SANS noob - vulnerability management

So I just passed my CISSP, and now my boss says they will pay for some SANS courses. And will do multiple courses. I'm in charge of lots of stuff, but one of my main areas is Vulnerability Management.

I never had time to take a week off for a work study program, and I didn't have the spare change to pay for these on my own, so I never really researched it.

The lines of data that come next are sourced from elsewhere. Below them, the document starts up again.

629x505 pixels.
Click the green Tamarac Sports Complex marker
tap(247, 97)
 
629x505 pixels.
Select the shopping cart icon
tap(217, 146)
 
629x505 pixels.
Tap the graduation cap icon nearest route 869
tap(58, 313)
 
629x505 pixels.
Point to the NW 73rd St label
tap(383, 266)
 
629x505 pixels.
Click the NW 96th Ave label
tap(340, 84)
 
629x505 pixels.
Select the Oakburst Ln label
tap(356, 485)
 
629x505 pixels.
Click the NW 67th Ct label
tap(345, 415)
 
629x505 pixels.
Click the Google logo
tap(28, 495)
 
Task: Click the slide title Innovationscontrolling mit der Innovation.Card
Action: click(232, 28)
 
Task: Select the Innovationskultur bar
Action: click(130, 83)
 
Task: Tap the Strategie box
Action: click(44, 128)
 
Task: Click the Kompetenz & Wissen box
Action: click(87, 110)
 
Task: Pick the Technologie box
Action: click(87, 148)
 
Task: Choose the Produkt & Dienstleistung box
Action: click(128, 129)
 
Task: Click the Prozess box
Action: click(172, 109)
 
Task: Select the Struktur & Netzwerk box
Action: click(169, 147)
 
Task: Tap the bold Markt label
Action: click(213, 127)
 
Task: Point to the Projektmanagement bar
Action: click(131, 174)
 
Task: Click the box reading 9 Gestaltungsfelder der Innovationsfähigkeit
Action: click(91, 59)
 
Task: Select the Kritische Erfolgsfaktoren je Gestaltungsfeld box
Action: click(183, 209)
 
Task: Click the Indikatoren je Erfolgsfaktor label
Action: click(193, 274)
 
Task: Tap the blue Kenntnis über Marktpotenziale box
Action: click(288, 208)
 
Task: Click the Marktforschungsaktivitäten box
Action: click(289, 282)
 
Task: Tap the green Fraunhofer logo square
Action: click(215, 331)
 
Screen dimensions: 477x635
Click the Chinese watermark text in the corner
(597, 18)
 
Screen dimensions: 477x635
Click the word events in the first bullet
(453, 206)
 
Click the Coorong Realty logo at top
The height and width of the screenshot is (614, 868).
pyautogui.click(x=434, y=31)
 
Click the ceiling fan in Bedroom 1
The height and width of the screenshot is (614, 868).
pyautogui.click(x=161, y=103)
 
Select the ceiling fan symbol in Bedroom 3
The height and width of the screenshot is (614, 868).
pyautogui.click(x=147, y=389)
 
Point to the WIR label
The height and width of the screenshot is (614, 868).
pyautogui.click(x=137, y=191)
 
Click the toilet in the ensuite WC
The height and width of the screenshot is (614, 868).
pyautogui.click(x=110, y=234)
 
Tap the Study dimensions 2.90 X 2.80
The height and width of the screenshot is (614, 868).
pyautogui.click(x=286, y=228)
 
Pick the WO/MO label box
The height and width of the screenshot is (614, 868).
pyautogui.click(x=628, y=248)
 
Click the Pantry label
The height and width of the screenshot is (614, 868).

now suddenly it is an option. So this little SANS magazine thing says SEC301 > SEC401 > SEC504 and then SEC 550 or a bunch of specializations such as Network, WEb, Lab, Mobile, etc

which sort of falls in line with things here:

https://www.sans.org/curricula/

or

https://www.giac.org/certifications/get-certified/roadmap

so.... my question...

I was thinking SEC401 (GSEC), then SEC504 (GCIH), then SEC560 (GPEN)

I don't believe there are any prerequisites, and I'm assuming I should have no qualms for skipping SEC301 (GISF), but anyone with experience, do I need SEC401 (GSEC)?

I would be more than happy to take it and add it to my resume, but I don't want to waste company money and time if it is basic stuff

also SEC550 does not have a cert attached to it, so dont know I want that

Find more posts tagged with

Comments

NetworkNewb

Sounds like you have more experience than me and I went straight into GCIH. They give you everything you need to know to pass the course and do not need to be an expert in anything to go through it comfortably.

GirlyGirl

Personally from someone who has taken more than one course, I wouldn't recommend GSEC to anyone. Nothing against it, or SANS/GIAC but it's pretty basic for the cost. I would suggest Security+ over GSEC. From a financial standpoint. It is like paying 60k for a Honda Accent. The only way I'd take it is if the top picks for my WorkStudy request were denied and that was the only other option. It is 3,214 (listed) GSIF professionals and 28,933 (listed) GCIH professionals. That is all the time I have to write about it. Personally If I am paying or anyone is playing for a course it better give me a return of investment or some sort

I would suggest the SEC560. Since I've taken the SEC504 and currently taking the SEC560. You used the word vulnerability. A vulnerability according to SANS is, a flaw someone can exploit to cause harm. This course deals heavily on exploitation. 100000x more than SEC504.

Mike-Mike

thanks for the heads up, I will probably try and skip GSEC then... and I did plan on SEC560 (GPEN), but I'm not sure what you saying about SEC504 (GCIH)... you think 504 was good?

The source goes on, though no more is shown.